First, the good points:
When the titles states “A History of Comics,” that’s not an overstatement. The narrative starts with the earliest examples of printed illustrations in America that can be classified as comics or proto-comics, then moves on to the origins of the comic strip, and then to comic books. From that point, the emphasis is on the comic book, but later developments in the comic strip and other media where comics appear, are still discussed. Author Jeremy Dauber’s knowledge is extensive and encyclopedic. A truly comprehensive and complete history would necessitate a book at least two or three times as long, but the range of coverage in this book is impressive.
That brings me to the second strength: the author’s in-depth knowledge of the history of the field, including artistic analysis, political and cultural influences, and knowledge of the business of producing and making money from comic art. (An indication of how well-researched this book is, is in the 120 pages of end notes and references.)
But that brings to mind my first criticism:
In presenting such a wide-ranging history, the depth of the narrative and analysis often feels lacking. After reading only cursory mentions of so many strips and comic book titles, I was reminded of the opening to the Bugs Bunny Comedy Hour, when all the Warner Brother cartoon characters march across the stage and then off of it. There are in-depth discussions of some landmark strips and titles (Dick Tracy, Superman and Batman, EC horror titles, the early 1960's “Marvel Age), but there are other titles I had always thought of as groundbreaking and important that get short shrift. (I thought the discussion of the original Captain Marvel was too short, and I was sorry there was no mention of Plop, the odd DC weird-humor title from the 1970's.)
When I first picked up this volume and thumbed through it, I was startled to see that while the narrative starts more-or-less in the early 1800’s, by page 150—one-third of the way through the text—we’re already into the early 1960's. In other words, the author devotes 150 pages to the first 160 years, and 300 pages to the last 60 years. I would rather the author have switched this around. Maybe this is because of my own personal history with comics. The first comic book I ever read was a Batman comic in 1961, when I was in first grade. I became a comic book junkie in the 1960's, mainly with DC and Marvel, but also with Charlton, Harvey, Dell/ Gold Key and all the other companies publishing then, including underground comix. I became aware of Golden Age (i.e., 1940's) comics from reprints, and I thought comics really had a flowering in the 1970's when artists like Berni Wrightson, Michael Kaluta, Mike Ploog, Michael Golden, Jim Aparo, Neal Adams, Rich Corben, and so many others, were in their heyday. I lost interest in comic books when the continuity of what I’d grown up with went out the window, and visual pizzazz replaced storytelling, and when nihilism replaced the (admittedly simplistic and maybe even corny) mythology that had made comic books so popular in the first place.

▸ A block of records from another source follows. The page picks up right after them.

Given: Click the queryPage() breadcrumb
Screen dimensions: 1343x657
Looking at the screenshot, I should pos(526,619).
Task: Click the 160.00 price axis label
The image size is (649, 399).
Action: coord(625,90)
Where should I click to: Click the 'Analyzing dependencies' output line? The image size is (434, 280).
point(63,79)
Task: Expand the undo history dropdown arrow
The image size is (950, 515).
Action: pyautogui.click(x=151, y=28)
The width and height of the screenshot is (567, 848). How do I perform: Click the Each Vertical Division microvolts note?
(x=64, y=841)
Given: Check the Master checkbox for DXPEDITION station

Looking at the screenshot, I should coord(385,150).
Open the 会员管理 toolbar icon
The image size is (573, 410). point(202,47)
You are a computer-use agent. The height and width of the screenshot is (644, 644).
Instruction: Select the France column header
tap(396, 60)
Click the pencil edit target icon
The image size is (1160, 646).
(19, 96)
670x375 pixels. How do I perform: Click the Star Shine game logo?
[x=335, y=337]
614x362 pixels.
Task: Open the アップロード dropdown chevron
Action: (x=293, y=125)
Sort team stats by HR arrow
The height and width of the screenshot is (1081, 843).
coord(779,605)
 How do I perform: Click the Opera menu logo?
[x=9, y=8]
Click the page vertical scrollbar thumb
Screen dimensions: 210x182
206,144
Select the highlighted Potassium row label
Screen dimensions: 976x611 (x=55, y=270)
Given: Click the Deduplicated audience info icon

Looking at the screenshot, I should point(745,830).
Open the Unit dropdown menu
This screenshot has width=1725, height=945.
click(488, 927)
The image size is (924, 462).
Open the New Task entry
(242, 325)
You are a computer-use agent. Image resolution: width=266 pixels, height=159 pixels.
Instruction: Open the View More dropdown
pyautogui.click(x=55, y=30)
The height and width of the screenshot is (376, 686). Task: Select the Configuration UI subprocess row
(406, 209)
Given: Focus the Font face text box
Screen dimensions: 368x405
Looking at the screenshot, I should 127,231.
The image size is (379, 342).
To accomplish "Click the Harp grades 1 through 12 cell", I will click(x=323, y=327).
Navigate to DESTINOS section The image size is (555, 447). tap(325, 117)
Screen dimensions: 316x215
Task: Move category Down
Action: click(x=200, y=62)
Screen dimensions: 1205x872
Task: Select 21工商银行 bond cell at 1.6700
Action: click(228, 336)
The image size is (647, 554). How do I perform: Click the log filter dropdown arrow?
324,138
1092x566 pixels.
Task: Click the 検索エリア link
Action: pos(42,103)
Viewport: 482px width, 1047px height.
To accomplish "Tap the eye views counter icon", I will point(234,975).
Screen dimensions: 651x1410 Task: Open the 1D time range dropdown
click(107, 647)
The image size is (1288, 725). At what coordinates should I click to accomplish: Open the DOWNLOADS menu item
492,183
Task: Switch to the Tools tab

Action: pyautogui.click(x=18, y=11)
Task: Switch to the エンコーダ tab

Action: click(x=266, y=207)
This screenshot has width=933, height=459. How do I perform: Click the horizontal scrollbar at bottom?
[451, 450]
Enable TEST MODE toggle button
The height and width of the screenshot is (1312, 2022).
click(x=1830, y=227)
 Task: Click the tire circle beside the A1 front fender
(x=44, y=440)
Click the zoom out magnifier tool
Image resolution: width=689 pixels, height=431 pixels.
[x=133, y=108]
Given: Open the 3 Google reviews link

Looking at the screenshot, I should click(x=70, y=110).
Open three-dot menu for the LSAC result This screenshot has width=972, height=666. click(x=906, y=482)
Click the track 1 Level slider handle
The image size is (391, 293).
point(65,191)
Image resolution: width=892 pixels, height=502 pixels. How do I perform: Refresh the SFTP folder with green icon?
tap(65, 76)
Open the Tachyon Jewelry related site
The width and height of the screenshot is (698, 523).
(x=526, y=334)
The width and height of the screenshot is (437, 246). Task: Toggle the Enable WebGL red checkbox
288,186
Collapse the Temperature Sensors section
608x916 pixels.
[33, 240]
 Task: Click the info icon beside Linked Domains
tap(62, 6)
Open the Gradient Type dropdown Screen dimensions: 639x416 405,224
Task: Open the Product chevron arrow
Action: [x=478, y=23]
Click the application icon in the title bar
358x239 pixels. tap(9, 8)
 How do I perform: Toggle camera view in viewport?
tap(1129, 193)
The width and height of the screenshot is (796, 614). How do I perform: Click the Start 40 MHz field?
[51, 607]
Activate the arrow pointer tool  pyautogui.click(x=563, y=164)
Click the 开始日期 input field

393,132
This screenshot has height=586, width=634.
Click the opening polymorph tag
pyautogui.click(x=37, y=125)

And that’s my next criticism of American Comics: much of those last 300 pages are devoted to what seems to me mostly fringe products—the avant-garde, and the experimental, almost all of it negative, gloomy, and depressing. I read to the end, wondering how Dauber was going to treat the current state of the comic industry—the wave of “woke” comics that don’t sell and seem to be dooming the traditional comic book industry. But Dauber doesn’t mention this, except to extol the “progressive” woke trend and endorse it as the way things should be. In my opinion, this ignores the whole reason why comics rose to such a prominent form of pop culture in the first place.
My final criticism may strike others as nit-picking spitefulness, but I am a high school English teacher—when people ask me what I do for a living, I tell them I hold back the rising tide of ignorance and mediocrity—and I value the ability to write the English language with precision. So I was surprised and (after a while) annoyed with the less-than-precise writing style of an author who is a professor of Jewish literature and American culture at Colombia University. I finished reading American Comics a week ago, and what still sticks in my mind as particularly grating are the continually incorrect use of colons and semi-colons, and the abundance of sentence fragments. Given the degree of research that went into the writing of this volume, such lapses of standard grammar and mechanics are surprising and disappointing.
But in conclusion, I ended up giving American Comics: A History four stars, from the sheer size of Dauber’s work, and even with the criticisms I mentioned, I nevertheless recognize this volume as a huge and valuable contribution to the subject.